The Dawn of the Rubin Era

The centerpiece of the event was the official unveiling of the Vera Rubin platform, the successor to the record-breaking Blackwell architecture. Named after the pioneering American astronomer, the Rubin platform is built on an “extreme co-design” philosophy that integrates six distinct chips into a singular AI supercomputer. At its heart lies the Vera CPU, featuring 88 custom “Olympus” ARM cores, paired with the Rubin GPU, which delivers a staggering fivefold increase in AI inference performance over its predecessor. This hardware leap is designed specifically to handle the “explosive” demand for tokens required by next-generation reasoning models.
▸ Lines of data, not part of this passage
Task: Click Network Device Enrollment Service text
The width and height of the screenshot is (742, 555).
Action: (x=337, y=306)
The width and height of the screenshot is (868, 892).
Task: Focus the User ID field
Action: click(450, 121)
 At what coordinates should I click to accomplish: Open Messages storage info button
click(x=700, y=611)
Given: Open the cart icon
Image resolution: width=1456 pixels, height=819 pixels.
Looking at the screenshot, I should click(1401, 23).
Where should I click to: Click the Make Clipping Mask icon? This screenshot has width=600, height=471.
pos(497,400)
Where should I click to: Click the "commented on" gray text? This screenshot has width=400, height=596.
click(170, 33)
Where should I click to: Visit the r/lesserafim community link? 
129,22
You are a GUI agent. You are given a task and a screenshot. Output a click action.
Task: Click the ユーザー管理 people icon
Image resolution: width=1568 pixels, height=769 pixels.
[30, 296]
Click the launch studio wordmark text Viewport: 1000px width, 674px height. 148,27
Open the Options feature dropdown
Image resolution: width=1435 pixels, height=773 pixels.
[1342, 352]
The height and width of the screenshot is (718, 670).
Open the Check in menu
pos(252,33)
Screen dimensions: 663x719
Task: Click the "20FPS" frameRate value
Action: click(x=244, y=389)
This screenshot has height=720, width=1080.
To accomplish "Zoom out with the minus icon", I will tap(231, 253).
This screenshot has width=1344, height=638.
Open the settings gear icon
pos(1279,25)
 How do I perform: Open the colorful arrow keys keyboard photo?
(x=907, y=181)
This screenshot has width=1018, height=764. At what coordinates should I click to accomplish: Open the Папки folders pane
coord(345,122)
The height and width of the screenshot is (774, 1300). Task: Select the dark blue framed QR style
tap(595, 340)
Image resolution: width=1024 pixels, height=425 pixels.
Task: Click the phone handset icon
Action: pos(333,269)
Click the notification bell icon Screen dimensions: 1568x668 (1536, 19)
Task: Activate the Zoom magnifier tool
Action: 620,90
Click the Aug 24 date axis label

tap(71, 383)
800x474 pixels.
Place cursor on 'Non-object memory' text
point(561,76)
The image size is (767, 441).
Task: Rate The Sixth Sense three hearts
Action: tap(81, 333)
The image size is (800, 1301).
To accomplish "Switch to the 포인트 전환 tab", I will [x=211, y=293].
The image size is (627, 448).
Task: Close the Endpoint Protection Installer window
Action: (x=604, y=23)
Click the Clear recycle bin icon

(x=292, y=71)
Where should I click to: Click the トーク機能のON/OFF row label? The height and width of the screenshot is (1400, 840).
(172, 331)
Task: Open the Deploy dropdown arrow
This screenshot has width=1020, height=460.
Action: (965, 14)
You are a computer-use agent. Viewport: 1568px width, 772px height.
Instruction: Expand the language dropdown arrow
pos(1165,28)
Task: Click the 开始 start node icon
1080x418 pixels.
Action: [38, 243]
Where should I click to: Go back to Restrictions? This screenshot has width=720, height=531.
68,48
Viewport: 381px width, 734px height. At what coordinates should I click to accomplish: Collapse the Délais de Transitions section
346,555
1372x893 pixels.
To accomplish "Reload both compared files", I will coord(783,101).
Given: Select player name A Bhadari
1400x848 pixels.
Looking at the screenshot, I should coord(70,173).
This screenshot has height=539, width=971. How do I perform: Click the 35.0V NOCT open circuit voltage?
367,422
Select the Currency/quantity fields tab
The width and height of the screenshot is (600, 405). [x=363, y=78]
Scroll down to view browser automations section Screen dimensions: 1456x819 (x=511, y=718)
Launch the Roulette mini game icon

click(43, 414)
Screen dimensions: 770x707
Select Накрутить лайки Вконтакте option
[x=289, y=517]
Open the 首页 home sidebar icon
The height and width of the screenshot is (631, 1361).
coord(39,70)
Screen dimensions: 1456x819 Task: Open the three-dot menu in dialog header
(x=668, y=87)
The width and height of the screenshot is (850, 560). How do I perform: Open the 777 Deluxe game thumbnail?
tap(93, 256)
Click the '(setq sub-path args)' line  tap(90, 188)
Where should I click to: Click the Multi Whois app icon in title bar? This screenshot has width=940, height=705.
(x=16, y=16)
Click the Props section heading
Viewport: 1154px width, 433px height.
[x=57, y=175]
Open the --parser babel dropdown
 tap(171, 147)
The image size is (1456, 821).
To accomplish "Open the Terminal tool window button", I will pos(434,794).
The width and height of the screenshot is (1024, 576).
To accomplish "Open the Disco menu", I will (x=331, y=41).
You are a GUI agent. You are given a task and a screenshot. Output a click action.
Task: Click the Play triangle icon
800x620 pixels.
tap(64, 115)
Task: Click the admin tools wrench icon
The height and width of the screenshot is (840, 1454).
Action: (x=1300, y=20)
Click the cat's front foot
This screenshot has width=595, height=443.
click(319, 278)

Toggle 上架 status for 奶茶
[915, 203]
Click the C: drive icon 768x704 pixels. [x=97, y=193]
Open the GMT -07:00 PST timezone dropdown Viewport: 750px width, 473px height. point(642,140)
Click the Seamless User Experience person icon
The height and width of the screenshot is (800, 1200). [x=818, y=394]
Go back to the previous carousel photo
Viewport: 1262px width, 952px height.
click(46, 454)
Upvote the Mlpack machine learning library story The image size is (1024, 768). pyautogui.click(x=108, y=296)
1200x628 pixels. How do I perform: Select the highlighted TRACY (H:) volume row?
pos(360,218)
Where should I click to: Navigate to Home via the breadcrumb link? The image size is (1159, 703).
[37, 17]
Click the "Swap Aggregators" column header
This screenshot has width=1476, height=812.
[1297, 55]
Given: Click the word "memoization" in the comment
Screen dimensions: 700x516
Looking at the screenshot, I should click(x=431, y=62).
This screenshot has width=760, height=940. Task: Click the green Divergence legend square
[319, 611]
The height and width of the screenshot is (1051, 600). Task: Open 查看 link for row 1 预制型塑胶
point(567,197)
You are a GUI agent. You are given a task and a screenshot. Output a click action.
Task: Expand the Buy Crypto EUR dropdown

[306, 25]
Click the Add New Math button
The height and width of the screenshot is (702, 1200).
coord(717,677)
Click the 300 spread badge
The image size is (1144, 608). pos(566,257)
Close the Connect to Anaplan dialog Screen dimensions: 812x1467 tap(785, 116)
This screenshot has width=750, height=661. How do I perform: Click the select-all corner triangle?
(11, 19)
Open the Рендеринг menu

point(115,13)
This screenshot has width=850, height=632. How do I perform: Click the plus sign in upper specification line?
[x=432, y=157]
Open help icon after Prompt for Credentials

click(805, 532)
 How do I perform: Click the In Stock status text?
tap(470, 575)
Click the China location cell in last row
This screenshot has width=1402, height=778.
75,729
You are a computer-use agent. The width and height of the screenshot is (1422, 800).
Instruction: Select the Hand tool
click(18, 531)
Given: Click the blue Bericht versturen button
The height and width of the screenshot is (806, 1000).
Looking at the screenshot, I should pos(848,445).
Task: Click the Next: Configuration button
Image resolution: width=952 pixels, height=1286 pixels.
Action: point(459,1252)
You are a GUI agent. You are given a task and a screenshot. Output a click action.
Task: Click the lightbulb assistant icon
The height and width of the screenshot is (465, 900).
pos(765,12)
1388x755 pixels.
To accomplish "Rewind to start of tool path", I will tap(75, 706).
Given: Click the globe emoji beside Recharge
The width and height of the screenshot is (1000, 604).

Beyond raw silicon, Nvidia introduced the Inference Context Memory Storage Platform, a new tier of AI-native storage powered by BlueField-4. This system acts as a high-speed “long-term memory” for AI agents, allowing server racks to reuse key-value cache data efficiently. By optimizing how data moves between the network and the processor, Nvidia claims the Rubin platform can reduce the cost of inference by up to 10x while requiring 4x fewer GPUs to train complex models.

 

From Reactive to Reasoning: The Alpamayo Breakthrough

In the realm of autonomous vehicles, Huang introduced Alpamayo R1, a family of open-source reasoning models that represent a shift from reactive driving to proactive logic. Unlike traditional self-driving stacks that rely on rigid rules, Alpamayo utilizes “Chain of Causation” reasoning to navigate complex “long-tail” scenarios—the rare and unpredictable road events that often baffle current systems. To foster trust in this technology, Nvidia is open-sourcing not just the model weights, but also the datasets used to train them. This technology is already hitting the pavement, as the 2026 Mercedes-Benz CLA was showcased as the first passenger vehicle to integrate the full Alpamayo-powered Nvidia DRIVE stack.

 

Physical AI and the Industrial Metaverse

The keynote also signaled a “ChatGPT moment” for robotics. Through the Cosmos and GR00T frameworks, Nvidia demonstrated how AI is gaining a physical form. A highlight of the show featured autonomous droids interacting with Huang on stage, having been trained entirely within the Omniverse—a physically accurate digital twin environment. This “Physical AI” isn’t just for robots; it is being applied to entire manufacturing plants. In an expanded partnership with Siemens, Nvidia showed how factories are now being designed as giant, integrated robots, where every trajectory and production line is simulated and optimized before physical construction begins.

 

A New Focus for the Desktop

While GeForce gamers didn’t see a new flagship card, Nvidia did not ignore the desktop entirely. The company introduced the DGX Spark, a deskside supercomputer designed to bring data-center-level power to individual developers and creators. This system allows for the local execution of AI agents and massive 200-billion-parameter models without relying on the cloud. By moving “Agentic AI” to the local desk, Nvidia aims to turn the PC into a responsive, physical collaborator capable of reasoning through complex tasks in real-time.